One of the employees at Wal-Mart in Ohio commented that she’d rather have full time work that paid "$25,000 per year" than food donated from other employees.   

A Wal-Mart employee shooting for the seemingly unreachable apex of $25,000 per year for full time work stands in stark contrast to another number that popped up recently: $142.2 million (the price for Francis Bacon's Three Studies of Lucien Freud at Christie’s about a week ago). 

$142,200,000 smackers! That’s a lot of Wal-Mart employees! To be exact, $142.2 million could pay for 5,688 full time employees making $25,000 per year (and with that kind of income, they wouldn't need a donation box for Thanksgiving). 

It was a record year for Christie’s, and it’s been a record year for America in general: 2013 marked the widest gap between rich and poor in over 100 years for our great nation. 

U-S-A! U-S-A! We're #1(in handgun deaths and income disparity)!

You don’t get to a milestone like that without a little effort. Or a lot of lack of effort. Adjusted for inflation, the minimum wage in the 1960s was about $10 per hour, which means the minimum wage in America has dropped about 30% over the last 50 years. 

But we’ve all gotta sacrifice a little to make sure Christie’s has a banner year. And when I say, “we all,” I obviously mean the roughly 99% of the country that isn’t insanely rich. The insanely rich have done great since the 1960s. 

One may think the art world would mercilessly skewer this inequality. I'm someone who thinks art is at its best when it's mocking authority, complicating issues, or as Francis Bacon once said, "The job of the artist is always to deepen the mystery." 

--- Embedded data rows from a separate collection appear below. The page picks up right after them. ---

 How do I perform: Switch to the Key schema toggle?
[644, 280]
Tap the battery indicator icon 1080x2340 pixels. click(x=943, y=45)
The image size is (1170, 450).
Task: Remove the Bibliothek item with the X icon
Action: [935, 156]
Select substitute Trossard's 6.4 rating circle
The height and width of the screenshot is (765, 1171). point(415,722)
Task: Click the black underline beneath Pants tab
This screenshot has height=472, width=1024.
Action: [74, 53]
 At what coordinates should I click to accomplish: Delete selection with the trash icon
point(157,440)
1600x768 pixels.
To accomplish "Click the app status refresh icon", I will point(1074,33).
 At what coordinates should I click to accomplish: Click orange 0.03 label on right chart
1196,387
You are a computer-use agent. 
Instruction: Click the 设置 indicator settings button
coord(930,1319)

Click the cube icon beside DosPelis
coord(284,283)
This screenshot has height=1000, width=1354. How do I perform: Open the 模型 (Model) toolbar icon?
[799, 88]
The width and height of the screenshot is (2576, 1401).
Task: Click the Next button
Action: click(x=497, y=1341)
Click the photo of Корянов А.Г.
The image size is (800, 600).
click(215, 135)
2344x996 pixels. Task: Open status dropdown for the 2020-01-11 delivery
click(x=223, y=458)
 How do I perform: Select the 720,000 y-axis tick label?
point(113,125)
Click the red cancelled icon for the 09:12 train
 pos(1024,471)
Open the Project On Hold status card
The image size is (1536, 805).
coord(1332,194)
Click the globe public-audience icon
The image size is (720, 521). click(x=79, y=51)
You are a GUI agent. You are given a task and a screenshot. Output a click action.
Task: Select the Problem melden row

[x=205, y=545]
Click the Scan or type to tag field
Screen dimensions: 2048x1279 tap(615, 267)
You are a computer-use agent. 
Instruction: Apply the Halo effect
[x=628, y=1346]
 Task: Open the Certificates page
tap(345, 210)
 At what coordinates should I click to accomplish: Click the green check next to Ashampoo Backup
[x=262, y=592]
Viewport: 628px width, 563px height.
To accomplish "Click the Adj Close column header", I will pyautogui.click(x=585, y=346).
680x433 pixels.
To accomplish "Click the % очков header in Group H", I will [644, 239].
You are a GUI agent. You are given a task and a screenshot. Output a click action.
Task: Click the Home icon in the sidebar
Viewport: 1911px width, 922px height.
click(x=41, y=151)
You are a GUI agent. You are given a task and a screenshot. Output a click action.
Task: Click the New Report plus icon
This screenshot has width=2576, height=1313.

But in Francis Bacon's sale at auction, there is no deepening of a mystery, there is the glaring fact that across America, the mainstream art world is not standing in opposition to inequality, but is a reflection of the income gap itself -- a few, multi-million dollar marquee projects at the top, then a mass of fairly anonymous projects at the bottom, and not a lot in the middle.  In a city like Des Moines, piles of money built the Civic Center, and piles of money go to it each year. Bizarrely, finding a few people in town with a few hundred thousand dollars laying around has become the easy part! Finding enough people with spare money to go to the symphony is now the hard part -- which is why the Des Moines Symphony has to cold-call people who have been to the symphony in the past asking if they'd like to come back sometime. 

 

Likewise, our buddies at the Des Moines Social Club were able to raise around $5 million for a space, but they'll still be faced with the challenge of programming and filling events. 

No amount of marketing or clever events makes up for the fact that the average American has less disposable income than they did in years past, and disposable income is what makes the grassroots art world go round.

The biggest boost the art world could get would be a $15 minimum wage. A $7 minimum wage is felt directly by those who receive it, but it's indirect impact is everywhere -- when your average person's disposable income drops, things like art get dropped from their budget. 

But a solution to this massive problem has been stuck for decades.

We’ve been living in a lost decade, where major upheavals like the Great Recession have led to popular anger, but have not lead to major course corrections, just retrenchment. The 90s have been hanging around and hanging around and just won’t die. 

Changes will come, but they need to be worked for on two levels. 1) We should let elected officials know that we support higher minimum wages for Americans. 2) We should also lead by example with our dollars. 

I've wanted RAYGUN to be a reflection of how I'd like to see American business operate, so the only people who make minimum wage are the interns who sign up for free internships (we end up paying them anyway). We use American-made products made by people making living wages, and we try to pay living wages. We'd like to pay employees even more, but it can be difficult when our national competitors sell cheaper-made goods sold by employees making 40% less than ours. 

Resources for your average American are limited, as are RAYGUN's resources. So we need to spend wisely. It's important to try and shop ethically, and don't throw your spare $100 million on one big painting this year, spread it around amongst a few $15 million paintings by local artists, maybe.